Our results, on the chemical composition of the weeds under study agreed with former broad chemical screening studies (Jimoh et al., 2010). Steenkamp et al. (2004) also detected atropine and scopolamine by high performance liquid chromatography in D. stramonium. Additionally, linoleic acid, present at 3,268 mg L−1 in S.nigrum was reported for its nematicidal activity on Caenorhabditis elegans with EC50 value as low as 5 mg L−1 (Stadler et al., 1993). This work reports for the first time, ten metabolites in D. stramonium and S. nigrum using GC–MS after methoxylation and sylilation.

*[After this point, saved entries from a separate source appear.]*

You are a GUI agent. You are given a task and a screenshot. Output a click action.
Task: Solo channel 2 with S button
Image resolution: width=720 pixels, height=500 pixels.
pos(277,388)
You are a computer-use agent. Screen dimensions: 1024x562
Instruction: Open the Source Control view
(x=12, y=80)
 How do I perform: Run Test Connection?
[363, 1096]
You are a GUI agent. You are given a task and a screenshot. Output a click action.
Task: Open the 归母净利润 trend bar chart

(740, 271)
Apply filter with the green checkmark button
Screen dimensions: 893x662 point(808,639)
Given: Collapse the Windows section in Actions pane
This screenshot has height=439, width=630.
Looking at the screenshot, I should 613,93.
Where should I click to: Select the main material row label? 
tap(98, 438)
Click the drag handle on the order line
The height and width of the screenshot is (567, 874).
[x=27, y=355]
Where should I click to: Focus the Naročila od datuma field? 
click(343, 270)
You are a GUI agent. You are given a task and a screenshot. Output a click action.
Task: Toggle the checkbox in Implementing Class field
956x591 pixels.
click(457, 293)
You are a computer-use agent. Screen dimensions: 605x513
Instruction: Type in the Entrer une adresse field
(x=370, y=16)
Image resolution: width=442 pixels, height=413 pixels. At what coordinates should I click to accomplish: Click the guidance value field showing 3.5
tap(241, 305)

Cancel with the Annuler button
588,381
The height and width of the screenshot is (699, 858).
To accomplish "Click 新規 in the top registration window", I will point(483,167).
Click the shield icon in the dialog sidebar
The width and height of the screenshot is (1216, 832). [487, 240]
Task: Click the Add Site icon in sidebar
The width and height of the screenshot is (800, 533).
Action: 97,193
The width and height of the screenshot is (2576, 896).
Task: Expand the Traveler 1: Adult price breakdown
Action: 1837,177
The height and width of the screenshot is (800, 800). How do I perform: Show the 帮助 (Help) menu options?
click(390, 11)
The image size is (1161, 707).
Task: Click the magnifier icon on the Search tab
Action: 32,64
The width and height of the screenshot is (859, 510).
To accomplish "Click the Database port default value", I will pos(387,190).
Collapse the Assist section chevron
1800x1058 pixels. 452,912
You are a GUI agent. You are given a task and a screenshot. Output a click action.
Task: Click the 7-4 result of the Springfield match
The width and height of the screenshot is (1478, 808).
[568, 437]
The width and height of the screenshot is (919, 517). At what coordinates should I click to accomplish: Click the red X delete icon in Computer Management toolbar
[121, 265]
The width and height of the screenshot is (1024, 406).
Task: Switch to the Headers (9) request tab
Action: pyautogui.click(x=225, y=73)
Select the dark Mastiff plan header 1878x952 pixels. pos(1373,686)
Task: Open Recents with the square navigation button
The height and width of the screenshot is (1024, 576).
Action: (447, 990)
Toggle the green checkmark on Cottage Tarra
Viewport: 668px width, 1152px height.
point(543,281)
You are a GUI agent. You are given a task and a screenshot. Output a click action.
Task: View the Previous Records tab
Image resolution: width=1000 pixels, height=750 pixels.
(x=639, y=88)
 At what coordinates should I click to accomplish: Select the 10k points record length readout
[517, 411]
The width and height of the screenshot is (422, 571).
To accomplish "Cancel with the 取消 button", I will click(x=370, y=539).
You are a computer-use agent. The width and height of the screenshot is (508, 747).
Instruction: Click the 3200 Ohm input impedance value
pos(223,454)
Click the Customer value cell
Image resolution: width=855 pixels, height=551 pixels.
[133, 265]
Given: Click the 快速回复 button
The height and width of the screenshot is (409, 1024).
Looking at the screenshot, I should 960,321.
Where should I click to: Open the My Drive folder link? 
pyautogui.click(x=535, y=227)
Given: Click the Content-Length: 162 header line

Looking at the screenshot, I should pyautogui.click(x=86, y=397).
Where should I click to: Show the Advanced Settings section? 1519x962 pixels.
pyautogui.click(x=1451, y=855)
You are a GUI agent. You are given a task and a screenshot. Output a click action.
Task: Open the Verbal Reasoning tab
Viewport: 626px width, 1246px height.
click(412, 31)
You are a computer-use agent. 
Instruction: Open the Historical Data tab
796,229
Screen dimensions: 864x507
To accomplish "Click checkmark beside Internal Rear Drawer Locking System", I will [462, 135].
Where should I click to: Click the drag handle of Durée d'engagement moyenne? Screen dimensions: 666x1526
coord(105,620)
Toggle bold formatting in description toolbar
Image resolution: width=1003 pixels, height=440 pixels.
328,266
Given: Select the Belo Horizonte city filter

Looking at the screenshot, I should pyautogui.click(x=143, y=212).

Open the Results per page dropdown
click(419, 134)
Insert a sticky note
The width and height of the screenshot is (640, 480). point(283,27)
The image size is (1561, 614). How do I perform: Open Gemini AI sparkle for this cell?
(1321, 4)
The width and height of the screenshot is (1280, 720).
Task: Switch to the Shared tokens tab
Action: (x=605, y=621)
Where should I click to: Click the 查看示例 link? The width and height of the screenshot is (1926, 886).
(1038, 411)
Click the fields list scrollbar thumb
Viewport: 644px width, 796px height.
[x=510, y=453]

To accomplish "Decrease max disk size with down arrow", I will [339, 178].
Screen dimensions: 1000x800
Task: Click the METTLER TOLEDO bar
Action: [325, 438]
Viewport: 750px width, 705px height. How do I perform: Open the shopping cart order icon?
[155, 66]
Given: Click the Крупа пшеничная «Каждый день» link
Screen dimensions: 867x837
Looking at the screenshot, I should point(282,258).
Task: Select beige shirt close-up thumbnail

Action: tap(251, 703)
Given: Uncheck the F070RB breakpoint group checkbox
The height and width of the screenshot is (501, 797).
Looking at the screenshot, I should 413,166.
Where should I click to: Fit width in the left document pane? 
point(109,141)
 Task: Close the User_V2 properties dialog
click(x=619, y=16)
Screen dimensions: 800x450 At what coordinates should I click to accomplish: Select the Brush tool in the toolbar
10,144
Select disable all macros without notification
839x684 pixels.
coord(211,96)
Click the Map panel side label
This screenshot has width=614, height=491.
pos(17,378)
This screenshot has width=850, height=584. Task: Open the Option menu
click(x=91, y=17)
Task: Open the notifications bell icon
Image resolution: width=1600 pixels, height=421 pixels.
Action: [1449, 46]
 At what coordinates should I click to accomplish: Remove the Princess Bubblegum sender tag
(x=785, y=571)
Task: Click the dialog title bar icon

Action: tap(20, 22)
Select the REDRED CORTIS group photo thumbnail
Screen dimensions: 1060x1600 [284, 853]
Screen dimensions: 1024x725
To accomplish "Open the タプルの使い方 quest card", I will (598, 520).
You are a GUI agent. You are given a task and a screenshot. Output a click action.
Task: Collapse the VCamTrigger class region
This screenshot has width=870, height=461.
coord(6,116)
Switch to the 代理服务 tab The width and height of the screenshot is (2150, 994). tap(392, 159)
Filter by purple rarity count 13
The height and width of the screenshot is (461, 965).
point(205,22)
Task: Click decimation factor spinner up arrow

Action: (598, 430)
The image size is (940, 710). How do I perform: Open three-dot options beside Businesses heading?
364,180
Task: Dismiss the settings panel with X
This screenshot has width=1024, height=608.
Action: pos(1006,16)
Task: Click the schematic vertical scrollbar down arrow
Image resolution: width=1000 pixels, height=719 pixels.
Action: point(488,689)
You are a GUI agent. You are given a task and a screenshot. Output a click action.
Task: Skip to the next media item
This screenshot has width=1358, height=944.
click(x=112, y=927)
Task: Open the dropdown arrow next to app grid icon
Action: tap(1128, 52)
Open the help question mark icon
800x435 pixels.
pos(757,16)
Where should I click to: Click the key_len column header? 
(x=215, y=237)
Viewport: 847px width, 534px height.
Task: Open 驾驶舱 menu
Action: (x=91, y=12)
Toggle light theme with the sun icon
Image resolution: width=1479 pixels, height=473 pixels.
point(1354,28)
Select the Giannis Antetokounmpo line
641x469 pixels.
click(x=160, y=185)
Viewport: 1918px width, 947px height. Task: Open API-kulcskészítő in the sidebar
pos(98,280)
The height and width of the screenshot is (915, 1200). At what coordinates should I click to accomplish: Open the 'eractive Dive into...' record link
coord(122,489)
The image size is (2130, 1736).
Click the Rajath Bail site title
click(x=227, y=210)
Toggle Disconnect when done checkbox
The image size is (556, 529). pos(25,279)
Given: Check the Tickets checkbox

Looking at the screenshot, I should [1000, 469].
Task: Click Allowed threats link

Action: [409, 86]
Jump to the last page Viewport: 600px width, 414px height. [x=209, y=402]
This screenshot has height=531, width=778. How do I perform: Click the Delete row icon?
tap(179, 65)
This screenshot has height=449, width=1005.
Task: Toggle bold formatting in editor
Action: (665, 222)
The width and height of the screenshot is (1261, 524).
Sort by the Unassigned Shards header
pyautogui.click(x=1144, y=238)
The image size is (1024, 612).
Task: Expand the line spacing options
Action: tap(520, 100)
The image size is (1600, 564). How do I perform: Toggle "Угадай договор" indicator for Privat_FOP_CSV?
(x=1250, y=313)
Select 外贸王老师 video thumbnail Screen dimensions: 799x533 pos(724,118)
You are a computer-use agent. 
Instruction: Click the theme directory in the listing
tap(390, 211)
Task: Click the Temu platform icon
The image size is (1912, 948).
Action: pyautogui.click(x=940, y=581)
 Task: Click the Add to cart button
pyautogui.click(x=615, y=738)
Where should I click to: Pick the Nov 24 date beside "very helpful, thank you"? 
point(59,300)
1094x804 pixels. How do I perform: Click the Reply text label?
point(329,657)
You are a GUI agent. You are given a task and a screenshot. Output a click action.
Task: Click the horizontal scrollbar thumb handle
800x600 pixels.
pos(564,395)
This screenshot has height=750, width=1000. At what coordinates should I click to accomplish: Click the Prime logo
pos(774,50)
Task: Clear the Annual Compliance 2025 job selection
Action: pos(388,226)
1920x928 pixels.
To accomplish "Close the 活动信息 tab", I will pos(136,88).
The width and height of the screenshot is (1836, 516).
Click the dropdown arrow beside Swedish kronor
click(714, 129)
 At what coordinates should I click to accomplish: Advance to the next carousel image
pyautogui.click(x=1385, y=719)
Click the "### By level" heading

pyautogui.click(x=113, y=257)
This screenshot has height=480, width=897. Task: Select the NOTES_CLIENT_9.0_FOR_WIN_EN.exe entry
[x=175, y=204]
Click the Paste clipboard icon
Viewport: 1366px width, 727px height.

It appears that the complexity of the biological interactions among chemical constituents adds to the overall efficacy of the material. We previously found that soil incorporation of powdered plant materials had lower EC50 values for nematicidal activity than the respective extracts (Ntalli et al., 2010, Aissani et al., 2015, Caboni et al., 2015). Farmers do in fact utilize complex materials like waste resources, oil seed cake, and gutter oil to help manage M. incognita (Zhang et al., 2012) and efficacy is the sum of activities of active(s) against various nematode growth stages (egg, J2, and female laying eggs). The efficacy of the botanical nematicidals along with their side effects on non-target organisms, easiness of preparation, and cost effectiveness contribute to their overall significancy (Ntalli and Caboni, 2017). Biofumigation has been advocated as an eco-friendly tactic to manage plant-parasitic nematodes amongst which the number-one target has been Meloidogyne sp. (Jones et al., 2013) and Brassicas is the oldest green manure amendment for their control globally (Fourie et al., 2016). Here we prove that the production/release of nematicidal allelochemicals by S. nigrum when its seeds are crashed and incorporated into the soil is among the best reported (EC50 = 1.13 mg of S. nigrum powder per gram of soil) by our group. Since both S. nigrum and D. stramonium are widespread weed species, their soil incorporation could be an interesting alternative nematode control tool.